Saturday, July 27, 2013

Dave Pack: Are You Titillated By The Upcoming Deaths of Three COG Leaders?



Dave wants to point out that it is not his job to tell you the day and hour of these three leaders deaths.  He does however say that it is his job to wake you up and make you listen!




If this relatively small aspect of the prophecy (just nine words) intrigues, titillates or is the subject of fascination to you above all of this powerful biblical knowledge (hundreds of whole verses), then your thinking is WRONG. The death of three shepherds is basically a footnote in God’s GRAND and AWESOME plan to retrieve His flock and put them to work in the greatest Work God has ever done on the face of the earth. THAT should be your focus—and this begins with CONSIDERING YOUR WAYS when God’s “attention-getter” comes to pass.

It is not my purpose to tell you who the three shepherds are, what day they will be removed or how they die. God will supply answers to those questions soon enough. Frankly, such questions are not nearly as big as other questions.

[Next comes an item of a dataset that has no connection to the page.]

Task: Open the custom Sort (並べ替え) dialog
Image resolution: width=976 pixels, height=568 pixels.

It is my job to explain what Zechariah 11 MEANS and how it will affect YOU in your life and why YOU had better listen when God gets His people’s attention. It will take all of these actions for most to finally ACT.

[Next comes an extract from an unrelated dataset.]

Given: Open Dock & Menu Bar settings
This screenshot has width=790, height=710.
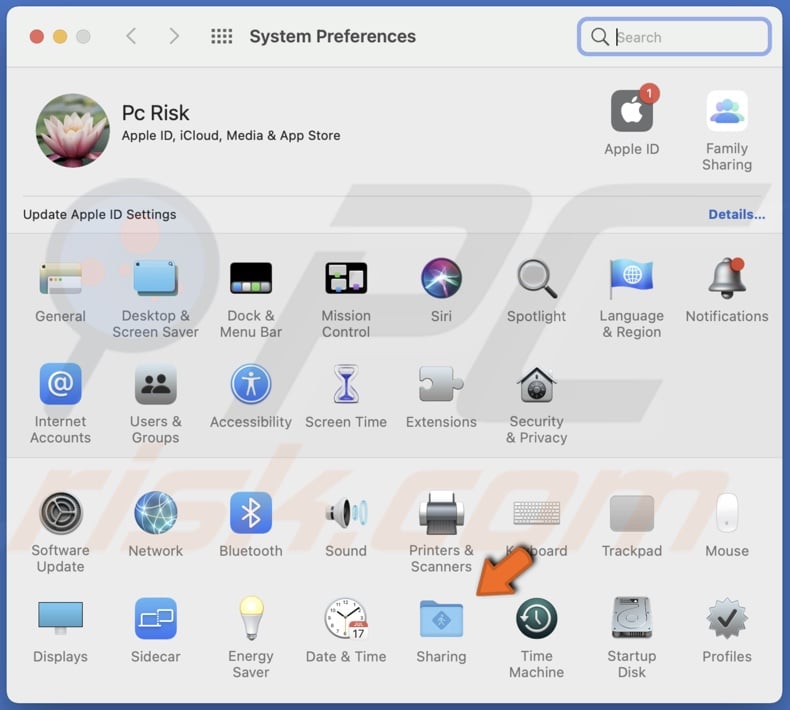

Dave Pack: Should You Mourn The Three Dead COG Leaders?



Dave Pack, the ever compassionate and merciful one, thinks you should not mourn for the three dead COG leaders next month. Many, many more laodicean COG members will die soon after, so why mourn for them?

Sadly, loss of life—in this case of wolves, but this would be true of any deaths—becomes a topic of sensation. But should it be? Think! God’s purpose before the age is complete will bring vastly more deaths than three. Consider. ALL Laodiceans—every one of them—will die (horribly) in the Great Tribulation, and these are all converted people (not wolves). Next, the four horsemen of Revelation 6 will take one-quarter of all mankind (vs. 8). Still further, many millions of the modern descendants of Israel will lose their lives, with the “lucky ones” entering captivity. Then there is the Day of the Lord—and the armies that Christ destroys coming from Armageddon. At the beginning of the Millennium, there will even be plagues and droughts on nations who will not keep the Feast of Tabernacles (Zech. 14:16-19)—and at the end of the Millennium sudden destruction will fall on the masses who rebel (called Gog and Magog) and attack God’s people in Jerusalem (Rev. 20:8).